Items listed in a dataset
------------------------------------------------
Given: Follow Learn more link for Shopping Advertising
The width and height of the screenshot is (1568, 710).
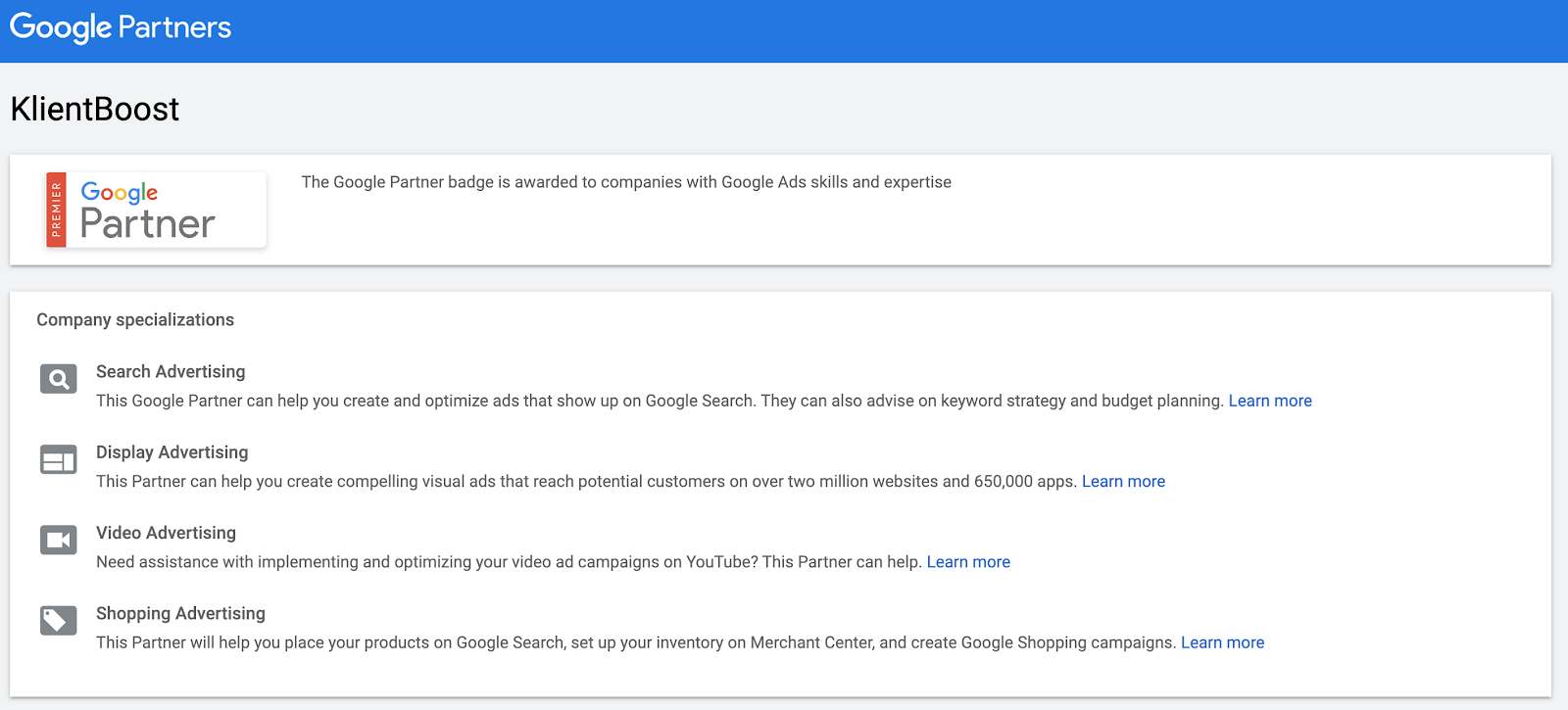Looking at the screenshot, I should (x=1222, y=642).
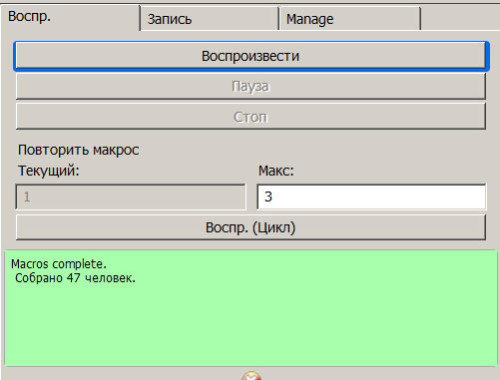
Task: Run looped playback with Воспр. (Цикл)
Action: point(251,227)

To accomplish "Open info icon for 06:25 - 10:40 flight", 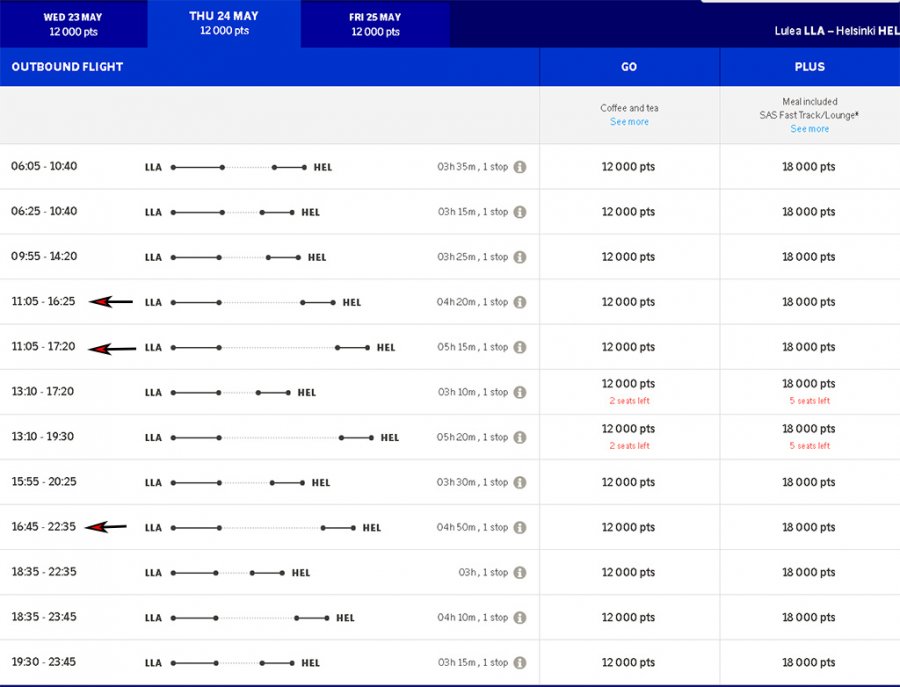I will (520, 212).
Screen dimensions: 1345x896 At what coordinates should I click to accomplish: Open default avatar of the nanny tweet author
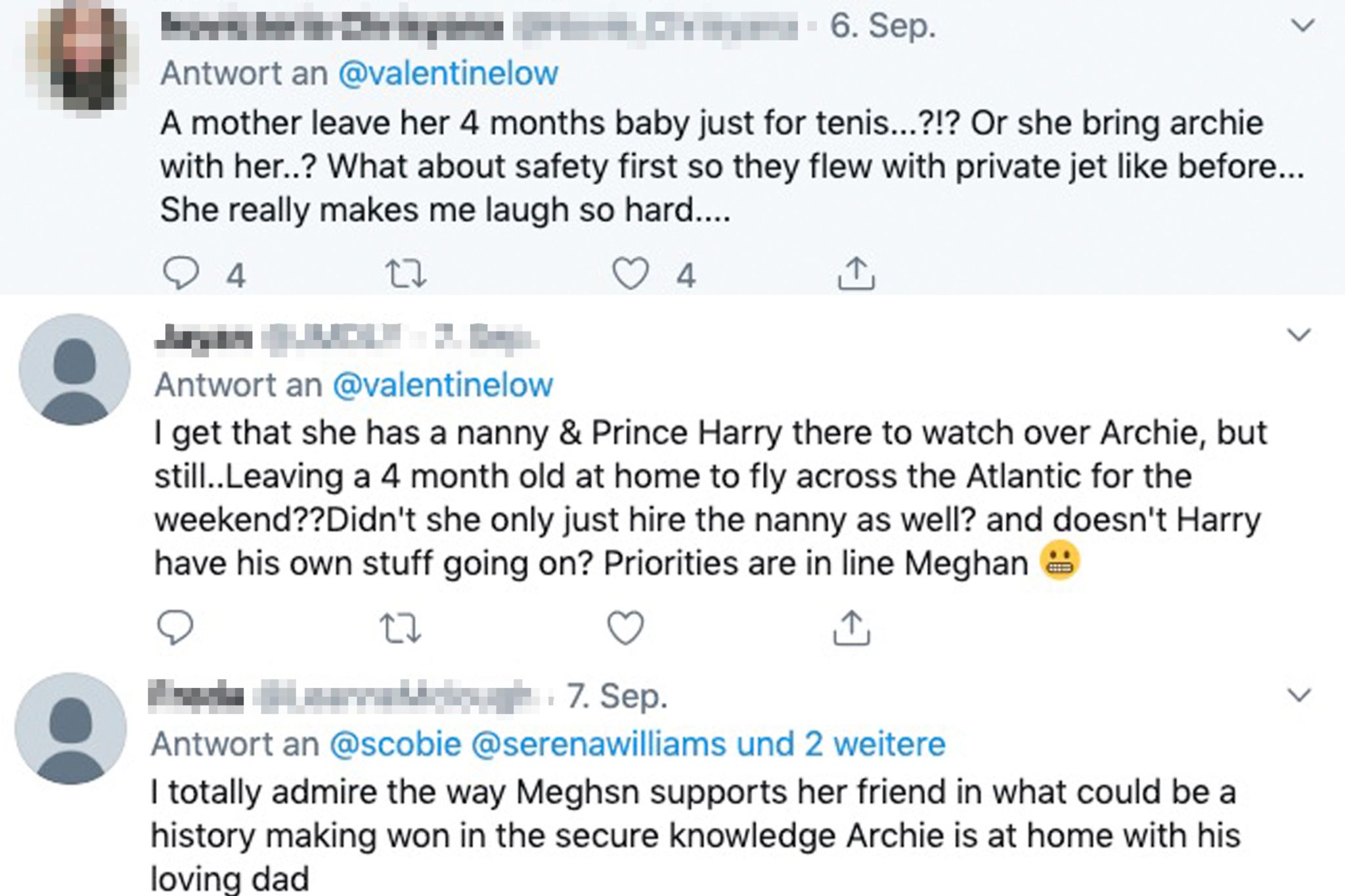74,370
------------------------------------------------
### Task prompt:
Switch "avatar" to "profile picture" in the lines from the one holding "Screen dimensions: 1345x896" through the end of the listing, both included, and give only those lines with everything else unchanged. Leave the pictures out.

### Expected output:
Screen dimensions: 1345x896 At what coordinates should I click to accomplish: Open default profile picture of the nanny tweet author
74,370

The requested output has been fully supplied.